Trump Administration's 'Devastating' Cuts to HIV Research Will Cost Lives, AIDS Society Warns

Donald Trump
U.S. President Donald Trump in the Rose Garden of the White House in Washington, U.S., June 1. Trump has promised sweeping cuts to the global health budget. Kevin Lamarque/Reuters

The International AIDs Society has urged the U.S. to abandon "devastating," and "draconian" funding cuts that could hamper the treatment of the deadly disease worldwide.

"As we gather today, the largest and most important donor in HIV response has threatened devastating cuts to funding for research and treatment programs," International AIDS Society (IAS) President Linda-Gail Bekker said Sunday at the opening of the society's conference in Paris, Deutsche Welle reported.

"These onslaughts on funding, principles and programmes have already begun to erode the gains we have so painstakingly made," she added.

"If we do not actively move forward on the HIV response, then we are sliding back. Sliding back means sick patients, lost lives, ongoing transmission and infected children—a world that we do not want to go back to."

The U.S. contributed 66.4 percent of all global bilateral and multilateral funding to HIV research in 2015, according to the Kaiser Foundation.

But President Trump's proposed budget, submitted in May, outlines sweeping cuts to global health programs, including those aimed at tackling HIV and AIDs, with Trump urging other donors to up their contributions.

"Draconian cuts to research and... HIV funding is a catastrophe we cannot afford to see happen," Bekker said.

Overall, the fight against HIV is facing other threats beyond Trump's policy too: The Kaiser foundation said that total global funding for tackling the virus fell by 8 percent from 2014 to 2015.

Some 37 million people are currently living with HIV, of whom about half are using anti-retroviral medicines. While that marks a significant jump on the four percent who had access to these treaments in 2003, there is still much further to go.

And while AIDs-related deaths have dropped from 1.9 million in 2005 to 1 million in 2016, there are still plenty of problem areas.
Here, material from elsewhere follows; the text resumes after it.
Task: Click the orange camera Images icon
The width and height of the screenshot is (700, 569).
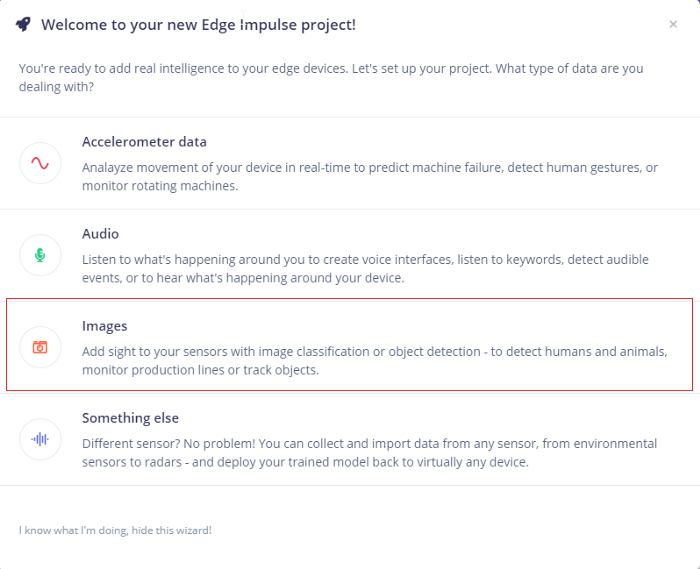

In Russia, for example, Prime Minister Dimity Medvedev has described the unusually swift spread of HIV/AIDS as an "issue of national security."

A statement summarizing the aims of the IAS' Paris conference, headlined "HIV Science Matters," said that "scientific knowledge" was "the backbone of the HIV response" and cautioned that the march of progress in the fight against the disease is "threatened by a weakening resolve to fund HIV science."